The proposed work is novel in establishing a truly interdisciplinary work and utilising the benefits of mobile technology and ML to reach out to a larger population. The approach of modelling in the area of lead poisoning can be significant, where the prediction of lead level can be made based on the observed features without using expensive analytical instruments. In future, the proposed work can bring a positive impact on survival, growth, and development along with a constructive informed healthcare system. The screening app can be used as a referral system to meet a medical expert for further investigation and early intervention. Advice aimed at reducing lead toxicity can be beneficial. For example, in the US to reduce lead toxicity it is advised that the intake of foods rich in vitamin C, iron and calcium diet can influence the overall lead burden in two crucial ways: (1) through the lead content of particular food items, and (2) by the alteration of lead assimilation and excretion by individual nutrients and by the physiochemical properties of the food [45]. It has been observed that iron and calcium intakes seem to be inversely associated with blood lead concentrations in pregnancy [11].

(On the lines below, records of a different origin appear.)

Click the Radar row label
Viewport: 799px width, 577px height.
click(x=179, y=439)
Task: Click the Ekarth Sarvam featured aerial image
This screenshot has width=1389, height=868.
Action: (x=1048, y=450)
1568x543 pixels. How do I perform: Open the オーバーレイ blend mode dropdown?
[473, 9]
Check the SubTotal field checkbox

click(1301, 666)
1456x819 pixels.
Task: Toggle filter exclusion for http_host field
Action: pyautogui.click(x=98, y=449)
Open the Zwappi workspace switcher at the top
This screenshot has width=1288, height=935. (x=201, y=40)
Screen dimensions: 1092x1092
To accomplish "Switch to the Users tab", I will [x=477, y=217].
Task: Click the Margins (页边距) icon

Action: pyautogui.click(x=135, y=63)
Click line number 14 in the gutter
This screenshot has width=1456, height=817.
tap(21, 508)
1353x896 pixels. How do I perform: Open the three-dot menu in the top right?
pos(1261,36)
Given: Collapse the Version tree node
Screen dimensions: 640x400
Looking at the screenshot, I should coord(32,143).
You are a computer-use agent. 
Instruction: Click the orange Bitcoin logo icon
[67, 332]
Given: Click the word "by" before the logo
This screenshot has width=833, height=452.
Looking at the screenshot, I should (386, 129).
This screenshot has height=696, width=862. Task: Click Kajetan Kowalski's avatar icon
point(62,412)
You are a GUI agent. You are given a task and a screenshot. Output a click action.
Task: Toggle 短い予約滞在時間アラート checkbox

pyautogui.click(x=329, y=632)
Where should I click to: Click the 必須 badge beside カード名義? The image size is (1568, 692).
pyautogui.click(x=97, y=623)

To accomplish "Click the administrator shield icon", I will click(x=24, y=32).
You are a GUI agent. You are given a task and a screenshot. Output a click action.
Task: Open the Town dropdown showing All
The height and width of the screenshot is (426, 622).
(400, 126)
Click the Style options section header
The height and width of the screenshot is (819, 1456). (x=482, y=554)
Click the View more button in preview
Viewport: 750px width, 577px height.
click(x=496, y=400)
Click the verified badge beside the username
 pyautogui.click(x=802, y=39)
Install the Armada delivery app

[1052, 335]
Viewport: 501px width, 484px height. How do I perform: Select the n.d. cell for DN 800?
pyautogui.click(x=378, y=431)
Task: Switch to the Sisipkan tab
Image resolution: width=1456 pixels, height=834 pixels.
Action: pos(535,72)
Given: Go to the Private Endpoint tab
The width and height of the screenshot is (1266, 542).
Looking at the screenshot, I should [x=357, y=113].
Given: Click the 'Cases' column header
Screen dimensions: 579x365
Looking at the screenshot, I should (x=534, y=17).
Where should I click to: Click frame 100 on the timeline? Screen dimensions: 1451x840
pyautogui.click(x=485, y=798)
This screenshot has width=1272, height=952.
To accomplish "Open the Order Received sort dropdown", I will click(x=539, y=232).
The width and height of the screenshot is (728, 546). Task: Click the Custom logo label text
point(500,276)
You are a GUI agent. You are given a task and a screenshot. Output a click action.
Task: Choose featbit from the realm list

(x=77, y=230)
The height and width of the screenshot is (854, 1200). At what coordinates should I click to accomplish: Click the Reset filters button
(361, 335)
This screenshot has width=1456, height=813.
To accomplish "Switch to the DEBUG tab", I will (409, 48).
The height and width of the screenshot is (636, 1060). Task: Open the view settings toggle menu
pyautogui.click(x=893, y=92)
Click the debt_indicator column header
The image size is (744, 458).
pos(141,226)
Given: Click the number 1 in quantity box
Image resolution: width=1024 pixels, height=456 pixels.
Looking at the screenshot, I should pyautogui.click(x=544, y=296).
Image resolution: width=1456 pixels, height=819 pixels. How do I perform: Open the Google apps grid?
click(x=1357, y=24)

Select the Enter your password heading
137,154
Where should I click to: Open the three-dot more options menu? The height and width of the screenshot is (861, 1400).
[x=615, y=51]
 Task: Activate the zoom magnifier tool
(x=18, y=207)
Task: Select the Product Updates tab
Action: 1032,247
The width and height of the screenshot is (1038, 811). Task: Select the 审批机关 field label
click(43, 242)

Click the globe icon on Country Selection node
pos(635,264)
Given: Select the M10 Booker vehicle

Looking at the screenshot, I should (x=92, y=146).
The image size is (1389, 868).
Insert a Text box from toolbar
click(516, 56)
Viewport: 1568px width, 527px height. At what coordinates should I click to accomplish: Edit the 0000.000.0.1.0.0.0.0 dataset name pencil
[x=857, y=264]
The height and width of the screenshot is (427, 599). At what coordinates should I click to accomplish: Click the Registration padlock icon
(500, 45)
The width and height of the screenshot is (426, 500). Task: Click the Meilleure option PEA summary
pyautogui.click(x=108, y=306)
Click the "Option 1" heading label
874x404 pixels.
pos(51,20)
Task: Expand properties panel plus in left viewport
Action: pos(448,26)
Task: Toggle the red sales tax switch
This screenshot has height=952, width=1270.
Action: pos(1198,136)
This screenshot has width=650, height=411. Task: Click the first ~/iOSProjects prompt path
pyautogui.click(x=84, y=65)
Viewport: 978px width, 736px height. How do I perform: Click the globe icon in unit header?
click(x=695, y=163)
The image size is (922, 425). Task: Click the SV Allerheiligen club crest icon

In future, with more robust prediction models, the pressure on the overstretched healthcare systems, in developing countries, can be released by utilising the facilities that can be provided through health centres, with the help of healthcare workers who are not necessarily experts. If a high exposure is detected, pre-emptive measures can be taken to minimise the effects of lead exposure. The early detection and prevention of lead-related risk levels will help in a lower percentage of low-birth-weight babies, enhanced health facilities, and lower infant and mother mortality rates. A public health intervention of this kind would be able to inform and educate the population about these yet unknown sources of lead intoxication. The finding of a significant proportion will help in developing new protocols for screening, developing a strategy of prevention, and building constructive informed healthcare policies. Such findings will be beneficial in providing fast reliable social services, quality, and affordable health to mothers. Consequently, it will increase the strength of the national workforce, and thus increase the economy of the countries. Additionally, it can reduce the costs that governments incur on medical and healthcare support expenditures. Significantly, our proposed research could help to attain the UN’s 2030 Sustainable Development Goals (SDGs) 3 (‘good health and well-being’) and 10 (‘reduced inequalities’) [46].